With the reception means
With the learning means
It has a transmission means for transmitting the new model learned by the learning means to the plurality of diagnostic devices.
The diagnostic means of the diagnostic device diagnoses the presence or absence of an abnormality by the new model transmitted by the transmission means.
The diagnostic system according to any one of claims 1 to 4.
It is a diagnostic method that diagnoses the presence or absence of abnormalities from the collected data.
A first diagnostic step of diagnosing the presence or absence of anomalies by classifying the collected data into any of the plurality of groups according to a model defining a plurality of groups.
An extraction step of extracting data candidates belonging to a new group different from the plurality of groups from the collected data, and
A reception step that provides candidate information regarding the candidate extracted in the extraction step and receives additional information indicating whether or not the new group should be added to the plurality of groups.
A learning step of learning a new model including the new group when the additional information indicating that the new group should be added to the plurality of groups is received in the reception step.

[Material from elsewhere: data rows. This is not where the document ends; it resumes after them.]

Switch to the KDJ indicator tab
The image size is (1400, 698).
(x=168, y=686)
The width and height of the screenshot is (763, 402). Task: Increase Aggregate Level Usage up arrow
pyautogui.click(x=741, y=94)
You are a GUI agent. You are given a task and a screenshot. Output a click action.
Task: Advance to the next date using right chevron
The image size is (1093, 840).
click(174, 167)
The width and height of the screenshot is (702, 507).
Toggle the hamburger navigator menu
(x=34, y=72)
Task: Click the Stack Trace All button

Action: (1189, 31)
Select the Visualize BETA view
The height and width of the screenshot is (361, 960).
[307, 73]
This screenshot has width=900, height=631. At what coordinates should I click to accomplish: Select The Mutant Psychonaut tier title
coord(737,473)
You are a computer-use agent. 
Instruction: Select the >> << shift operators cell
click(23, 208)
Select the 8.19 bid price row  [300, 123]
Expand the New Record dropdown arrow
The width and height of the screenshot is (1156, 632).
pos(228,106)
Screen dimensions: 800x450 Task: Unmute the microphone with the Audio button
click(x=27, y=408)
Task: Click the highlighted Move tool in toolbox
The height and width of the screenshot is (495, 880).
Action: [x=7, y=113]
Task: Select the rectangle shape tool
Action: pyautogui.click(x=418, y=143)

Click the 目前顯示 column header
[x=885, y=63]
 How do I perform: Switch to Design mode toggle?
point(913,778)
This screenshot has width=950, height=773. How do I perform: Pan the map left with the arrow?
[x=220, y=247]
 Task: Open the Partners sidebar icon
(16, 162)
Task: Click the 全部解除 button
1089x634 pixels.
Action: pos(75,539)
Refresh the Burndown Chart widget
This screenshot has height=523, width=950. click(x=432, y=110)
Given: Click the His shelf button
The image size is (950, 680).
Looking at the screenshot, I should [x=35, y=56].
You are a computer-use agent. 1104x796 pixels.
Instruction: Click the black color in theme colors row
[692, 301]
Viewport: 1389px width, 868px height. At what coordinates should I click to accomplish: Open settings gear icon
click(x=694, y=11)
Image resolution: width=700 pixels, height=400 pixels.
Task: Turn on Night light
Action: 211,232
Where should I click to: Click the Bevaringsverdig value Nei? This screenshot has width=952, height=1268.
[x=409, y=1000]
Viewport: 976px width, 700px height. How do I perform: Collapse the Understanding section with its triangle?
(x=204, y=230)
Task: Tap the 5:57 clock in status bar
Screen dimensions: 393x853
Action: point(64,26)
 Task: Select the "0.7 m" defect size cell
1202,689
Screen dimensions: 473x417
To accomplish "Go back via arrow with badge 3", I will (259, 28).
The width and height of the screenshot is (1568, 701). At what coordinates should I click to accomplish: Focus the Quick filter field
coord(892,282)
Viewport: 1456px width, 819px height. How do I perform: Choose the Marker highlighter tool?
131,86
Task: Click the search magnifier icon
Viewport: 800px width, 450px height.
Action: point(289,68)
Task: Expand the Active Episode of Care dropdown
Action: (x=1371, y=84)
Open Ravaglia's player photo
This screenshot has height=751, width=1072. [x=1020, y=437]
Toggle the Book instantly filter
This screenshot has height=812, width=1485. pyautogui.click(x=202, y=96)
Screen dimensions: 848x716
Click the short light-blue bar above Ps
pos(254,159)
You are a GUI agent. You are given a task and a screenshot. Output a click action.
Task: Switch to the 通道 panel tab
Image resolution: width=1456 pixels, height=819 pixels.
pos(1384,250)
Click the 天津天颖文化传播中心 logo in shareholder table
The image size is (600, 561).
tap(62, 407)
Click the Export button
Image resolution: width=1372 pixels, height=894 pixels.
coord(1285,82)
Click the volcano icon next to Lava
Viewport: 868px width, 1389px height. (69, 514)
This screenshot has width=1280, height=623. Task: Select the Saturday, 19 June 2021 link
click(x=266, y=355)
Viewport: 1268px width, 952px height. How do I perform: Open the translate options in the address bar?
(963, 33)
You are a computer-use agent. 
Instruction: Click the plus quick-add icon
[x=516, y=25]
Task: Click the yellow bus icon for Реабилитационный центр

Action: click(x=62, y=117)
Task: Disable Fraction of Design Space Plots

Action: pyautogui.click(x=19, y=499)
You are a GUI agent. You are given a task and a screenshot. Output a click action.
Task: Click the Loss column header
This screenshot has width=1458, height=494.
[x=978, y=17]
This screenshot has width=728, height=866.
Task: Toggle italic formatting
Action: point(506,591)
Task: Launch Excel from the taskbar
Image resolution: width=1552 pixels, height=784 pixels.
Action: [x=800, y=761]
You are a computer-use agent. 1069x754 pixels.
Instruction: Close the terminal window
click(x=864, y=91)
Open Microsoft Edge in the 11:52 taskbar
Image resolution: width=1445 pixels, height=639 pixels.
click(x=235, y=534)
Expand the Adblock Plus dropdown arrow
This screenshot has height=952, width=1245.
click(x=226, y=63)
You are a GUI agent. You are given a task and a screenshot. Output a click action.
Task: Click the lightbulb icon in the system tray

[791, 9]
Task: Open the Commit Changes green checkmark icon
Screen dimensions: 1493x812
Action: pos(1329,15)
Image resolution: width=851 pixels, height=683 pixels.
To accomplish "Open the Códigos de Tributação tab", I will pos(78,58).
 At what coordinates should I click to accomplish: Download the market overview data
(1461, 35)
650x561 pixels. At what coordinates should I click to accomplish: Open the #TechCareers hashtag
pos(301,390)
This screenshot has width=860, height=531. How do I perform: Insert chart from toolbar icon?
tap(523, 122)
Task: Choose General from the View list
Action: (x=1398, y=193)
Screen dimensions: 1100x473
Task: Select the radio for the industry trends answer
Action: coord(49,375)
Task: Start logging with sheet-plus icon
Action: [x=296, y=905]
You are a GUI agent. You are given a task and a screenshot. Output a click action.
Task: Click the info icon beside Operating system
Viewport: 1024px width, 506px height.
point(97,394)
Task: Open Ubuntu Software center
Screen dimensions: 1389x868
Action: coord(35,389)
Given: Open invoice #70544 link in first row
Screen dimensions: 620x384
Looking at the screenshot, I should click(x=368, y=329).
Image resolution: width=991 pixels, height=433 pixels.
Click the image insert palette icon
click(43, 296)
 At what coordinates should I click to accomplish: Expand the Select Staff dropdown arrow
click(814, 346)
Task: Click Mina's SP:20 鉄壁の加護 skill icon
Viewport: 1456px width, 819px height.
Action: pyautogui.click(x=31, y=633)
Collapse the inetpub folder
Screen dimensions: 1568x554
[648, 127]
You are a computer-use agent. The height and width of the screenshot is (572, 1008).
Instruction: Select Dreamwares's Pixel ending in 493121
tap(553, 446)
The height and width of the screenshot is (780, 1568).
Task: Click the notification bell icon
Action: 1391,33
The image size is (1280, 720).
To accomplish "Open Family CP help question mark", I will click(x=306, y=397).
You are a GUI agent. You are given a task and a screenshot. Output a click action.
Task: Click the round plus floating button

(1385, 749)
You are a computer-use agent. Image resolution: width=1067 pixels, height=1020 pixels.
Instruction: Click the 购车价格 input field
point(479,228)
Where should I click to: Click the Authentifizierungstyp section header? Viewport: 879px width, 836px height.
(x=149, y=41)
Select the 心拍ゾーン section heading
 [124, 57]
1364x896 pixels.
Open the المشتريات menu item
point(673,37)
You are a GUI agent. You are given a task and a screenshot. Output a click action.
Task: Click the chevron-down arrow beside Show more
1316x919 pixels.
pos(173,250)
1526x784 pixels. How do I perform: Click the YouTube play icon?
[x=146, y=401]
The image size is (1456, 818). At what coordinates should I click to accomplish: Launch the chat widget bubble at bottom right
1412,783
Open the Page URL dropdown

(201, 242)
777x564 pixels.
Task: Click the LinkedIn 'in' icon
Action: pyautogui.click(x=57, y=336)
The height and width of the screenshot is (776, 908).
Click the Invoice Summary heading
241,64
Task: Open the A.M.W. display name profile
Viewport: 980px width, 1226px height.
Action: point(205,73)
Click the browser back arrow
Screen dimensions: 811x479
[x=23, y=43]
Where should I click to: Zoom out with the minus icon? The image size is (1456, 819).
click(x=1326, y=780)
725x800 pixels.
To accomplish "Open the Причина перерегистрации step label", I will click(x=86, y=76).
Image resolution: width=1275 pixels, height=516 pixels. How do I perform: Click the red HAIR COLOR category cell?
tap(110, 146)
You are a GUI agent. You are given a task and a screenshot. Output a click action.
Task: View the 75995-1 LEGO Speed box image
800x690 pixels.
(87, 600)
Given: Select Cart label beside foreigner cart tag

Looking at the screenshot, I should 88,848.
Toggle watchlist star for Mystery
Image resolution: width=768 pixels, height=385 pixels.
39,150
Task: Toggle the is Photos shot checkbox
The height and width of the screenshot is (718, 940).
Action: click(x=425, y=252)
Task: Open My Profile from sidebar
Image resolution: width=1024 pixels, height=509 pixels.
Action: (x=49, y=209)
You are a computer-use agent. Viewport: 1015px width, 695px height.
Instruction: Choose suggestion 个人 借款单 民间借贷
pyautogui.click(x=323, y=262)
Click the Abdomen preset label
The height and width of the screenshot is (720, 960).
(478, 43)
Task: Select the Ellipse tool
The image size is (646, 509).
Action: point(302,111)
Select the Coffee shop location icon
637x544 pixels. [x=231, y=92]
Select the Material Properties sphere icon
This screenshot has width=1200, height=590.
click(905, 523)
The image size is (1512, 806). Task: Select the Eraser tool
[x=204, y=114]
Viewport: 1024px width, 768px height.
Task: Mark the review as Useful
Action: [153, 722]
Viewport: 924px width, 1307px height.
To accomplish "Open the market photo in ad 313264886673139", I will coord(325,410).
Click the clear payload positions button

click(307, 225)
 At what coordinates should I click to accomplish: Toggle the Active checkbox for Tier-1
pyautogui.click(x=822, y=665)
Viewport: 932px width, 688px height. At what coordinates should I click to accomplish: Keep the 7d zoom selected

A second diagnostic step of diagnosing the presence or absence of an abnormality by the new model learned in the learning step,
Diagnostic methods including.
A computer that diagnoses the presence or absence of abnormalities from the collected data
A diagnostic means for diagnosing the presence or absence of abnormalities by classifying the collected data into any of the plurality of groups according to a model defining a plurality of groups.
An extraction means for extracting data candidates belonging to a new group different from the plurality of groups from the collected data.
A reception means that provides candidate information regarding the candidate extracted by the extraction means and receives additional information indicating whether or not the new group should be added to the plurality of groups.
When the additional information indicating that the new group should be added to the plurality of groups is received by the reception means, it functions as a learning means for learning a new model including the new group. ,
The diagnostic means is a program that diagnoses the presence or absence of an abnormality by the new model when the new model is learned by the learning means.